Dermot Desmond-backed mining company values royalties at €700m

Mountain Province Diamonds closes funding deal with Irish businessman as investment shines

Mountain Province Diamonds, a Canadian-listed miner whose largest shareholder is Dermot Desmond, has attributed a value linked to its investment in the Gahcho Kue diamond mine in the Arctic of close to one billion Canadian dollars (€700 million) after tax.

Mountain Province Diamonds filed a technical report with the stock exchange in Toronto, estimating the current value linked to royalty payments for its 49 per cent interest in the mine. Mr Desmond owns about a third of the company, whose directors include his son, Brett Desmond. It is chaired by his close associate, Jonathan Comerford.

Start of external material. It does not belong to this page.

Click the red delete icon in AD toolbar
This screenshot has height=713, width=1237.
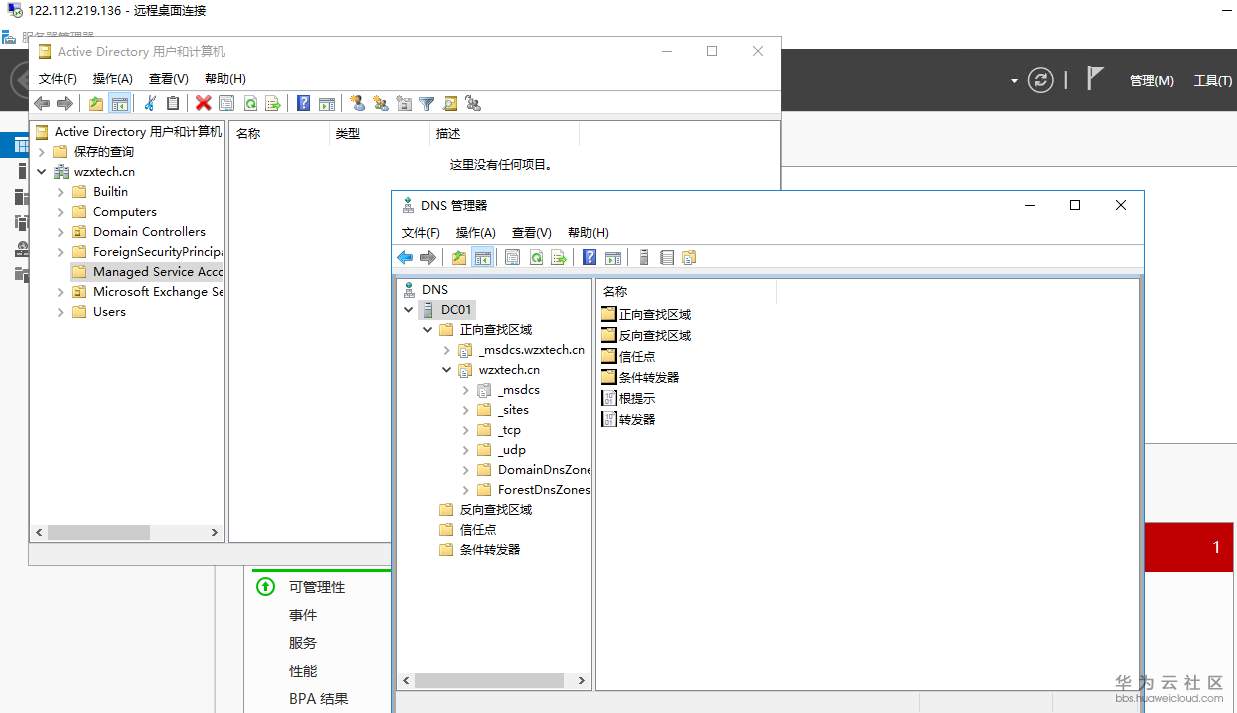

Mountain Province chief executive Mark Wall said the technical report was filed as part of a process to "unlock value" for shareholders.

The company also announced it has closed a US$50 million (€45 million) funding deal with a company linked to Mr Desmond, at an interest rate of 8 per cent until mid-December, after which the rate will revert to two percentage points above the coupon attached to some of its other debts.


The deal also includes warrants that, if converted, would allow Mr Desmond to increase his stake in the company.


Mountain Province also announced it was reversing a previous 240 million Canadian dollars writedown on its share of the property and equipment at Gahcho Kue mine, which is majority owned and operated by gemstone behemoth, De Beers.

It said the reappraisal of value in the mine came about due to “changes in market sentiment and diamond prices”.

The diamond market has recovered strongly after an initial slump earlier in the pandemic. Mr Desmond has heavily backed Mountain Province Diamonds through the crisis with funding as well as agreeing to buy its diamonds at set prices.

The company also announced full-year results, with adjusted earnings up more than 160 per cent to 135 million Canadian dollars and sales up by close to a third to298 million Canadian dollars.